## [TEXT SEGMENT]

----------------------------------------

We interviewed renowned Belgian designer, Alain Gilles, ahead of Salone Milano 2023. With a sneak preview of his new designs. Alain has created good design for some of the best known furniture and lighting companies in Europe. Including Bonaldo, Saba, Miniforms, Buzzispace and Ligne Roset. He has won numerous awards over the years for his innovative, distinctive designs.
Alain began his career in another world entirely – obtaining a degree in political science at Universite Libre in Brussels. Then a masters in Marketing Management before working in international finance. Before following his true passion and devoting himself to the world of design. He enrolled on a course in Industrial Design and in 2003 began collaborating with designer and sculptor, Xavier Lust. He founded the Alain Gilles Studio in 2007 and hasn’t looked back.
We discuss his design philosophy, how he collaborates with different clients, concepts, the key to a successful design. And his plans for the future.
NEW FROM MILAN DESIGN WEEK 2023
BALANCE AND CONTRAST
Hot from Salone Milano 2023 – Alain Gilles’ latest design for Bonaldo – the Padiglioni table and Youpi chair.
“I drew inspiration from the iconic Barcelona pavilion designed by Miles Van Der Rohe for this piece. I call it ‘micro architecture.” says Alain.
“The focal point is the base which is made up of three asymmetrical elements. Each with a particular shape and placed in an apparently random position in order to make the composition visually dynamic. As you move around the table, it changes it’s appearance, depending on the angle you view it.”
“The top is linear with a tapered edge and contrasts with the legs to complete the shape.” Padiglioni comes in three sizes and is made from mono material.
It is teamed here with another of Alain’s pieces, the popular Dogma modular bookcase, another good design
Clearly inspired by Japanese culture, Alain’s Kasumi coffee table for Bonaldo is his homage to Noh, the ancient, traditional Japanese theatre. “Made from wood, the good design features two flat surfaces comprising a large lower section, and a smaller upper section which is offset.” explains Alain. “The two surfaces are connected by a vertical supporting column in a curved shape to soften the geometric lines of the surfaces.”

----------------------------------------

## [JOBS]
1. Can you duplicate the Alain Gilles interview word for word, from "NEW FROM MILAN" up to and including "from mono material."?
2. Could you rewrite the paragraph of the Alain Gilles interview beginning "Alain began his career in another world entirely" more briefly, keeping its main facts?
3. Will you carry the interview with designer Alain Gilles forward from the point where it currently stops?

----------------------------------------

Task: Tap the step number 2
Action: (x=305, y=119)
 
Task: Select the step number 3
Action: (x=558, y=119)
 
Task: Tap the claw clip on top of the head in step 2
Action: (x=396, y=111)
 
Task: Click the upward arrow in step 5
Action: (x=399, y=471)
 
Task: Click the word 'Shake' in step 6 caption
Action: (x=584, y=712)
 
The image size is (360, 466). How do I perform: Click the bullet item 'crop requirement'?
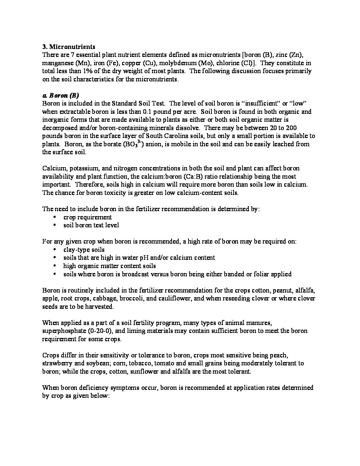(x=88, y=217)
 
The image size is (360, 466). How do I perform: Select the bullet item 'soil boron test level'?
(x=91, y=225)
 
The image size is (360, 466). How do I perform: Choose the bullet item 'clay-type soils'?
(x=84, y=250)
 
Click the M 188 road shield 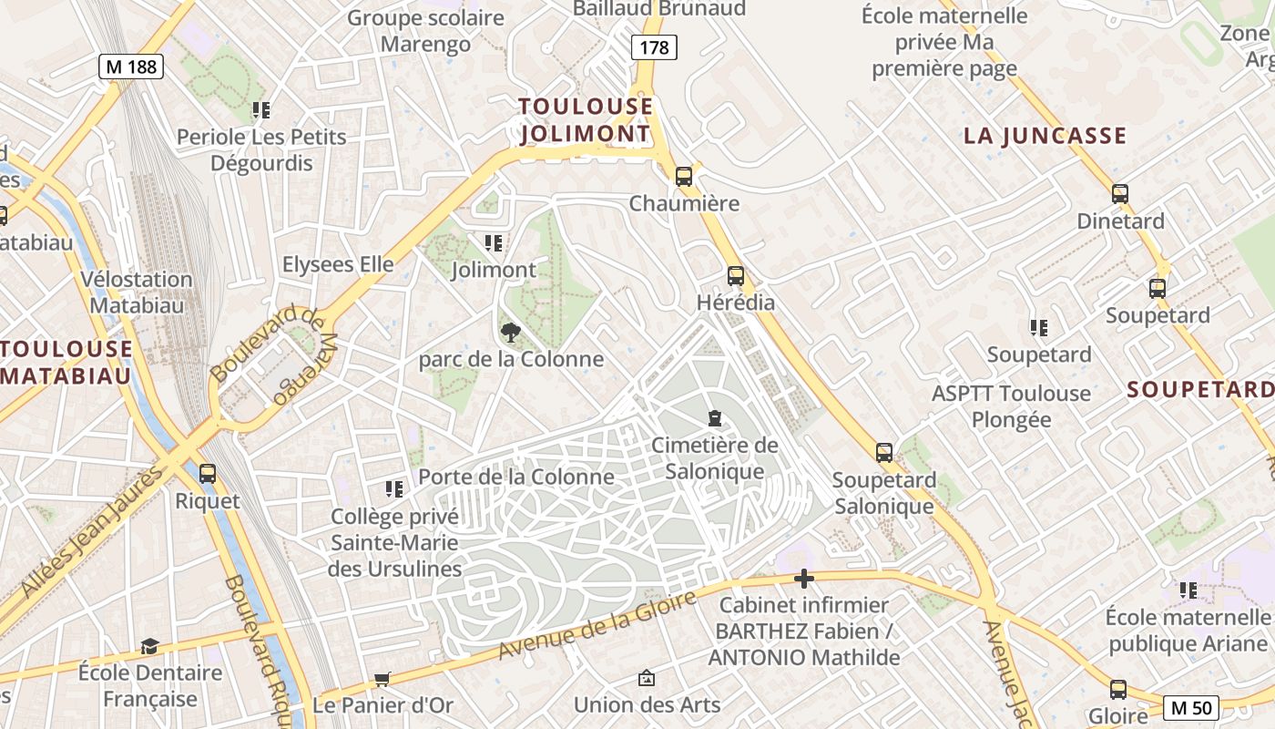(131, 66)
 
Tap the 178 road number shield (654, 47)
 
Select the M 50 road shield (1191, 707)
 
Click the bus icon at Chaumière (684, 176)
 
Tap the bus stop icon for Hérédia (735, 275)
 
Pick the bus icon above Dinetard (1120, 193)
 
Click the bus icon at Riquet (208, 473)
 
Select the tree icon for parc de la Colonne (511, 333)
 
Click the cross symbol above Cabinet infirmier (803, 578)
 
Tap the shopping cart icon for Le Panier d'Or (382, 679)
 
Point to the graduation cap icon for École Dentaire (149, 646)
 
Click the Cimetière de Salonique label (715, 457)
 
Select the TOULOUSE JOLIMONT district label (586, 120)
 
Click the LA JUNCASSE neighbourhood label (1045, 137)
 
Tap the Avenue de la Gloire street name (597, 625)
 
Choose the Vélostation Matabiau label (136, 292)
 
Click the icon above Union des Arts (647, 678)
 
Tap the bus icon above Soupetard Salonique (883, 452)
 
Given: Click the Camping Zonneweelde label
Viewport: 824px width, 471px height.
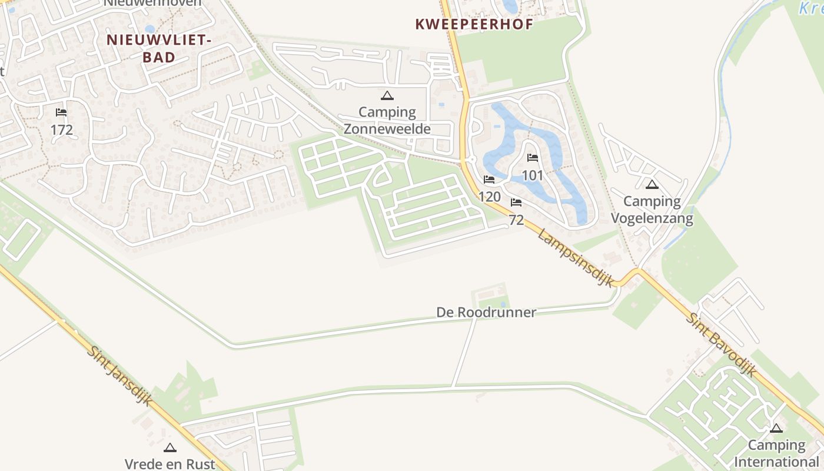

----------------------------------------

## [THE RESPONSES]
1.
NEW FROM MILAN DESIGN WEEK 2023
BALANCE AND CONTRAST
Hot from Salone Milano 2023 – Alain Gilles’ latest design for Bonaldo – the Padiglioni table and Youpi chair.
“I drew inspiration from the iconic Barcelona pavilion designed by Miles Van Der Rohe for this piece. I call it ‘micro architecture.” says Alain.
“The focal point is the base which is made up of three asymmetrical elements. Each with a particular shape and placed in an apparently random position in order to make the composition visually dynamic. As you move around the table, it changes it’s appearance, depending on the angle you view it.”
“The top is linear with a tapered edge and contrasts with the legs to complete the shape.” Padiglioni comes in three sizes and is made from mono material.

2. Alain earned a political science degree at Universite Libre in Brussels and a master's in Marketing Management, then worked in international finance. He left finance for design, enrolled in an Industrial Design course, began collaborating with designer and sculptor Xavier Lust in 2003, and founded the Alain Gilles Studio in 2007.

3.
WORK OF ART
As the name suggests, this low profile TV stand is called Sculptural because that is exactly what it is. A wooden piece of art – that is also useful. A single piece of wood forms the top, supported by Alain’s signature leg shape. “The surface develops in a downward arc supported by the low legs.” says Alain. “I also designed a clever cavity at the back to conceal all the ugly cables associated with tv’s. The Sculptural could also be used as a low console table.”
GM: How would you describe your design philosophy?
AG: I work on what I have come to call ‘Simplexity’, which means pieces that are easy to understand, but that actually have different layers of understanding, if that makes sense!
The Big table for Bonaldo, or the Barry table for Miniforms represent this concept well. Good designs that have the perception you have of the products evolves as you walk around them. The Big Table will almost appear to be moving, as when I was designing it, I was looking at creating furniture pieces that were non-static.
The Barry table’s visual weight will appear different as you walk around it. As the curved metal legs will either appear wide or extremely thin depending on where you stand.
I also work on a process I call ‘New Simplicity’. Creating pieces that use less material but still have a well-defined personality. Overall, I believe good design and my design philosophy is warm, generous, graphic and architectural.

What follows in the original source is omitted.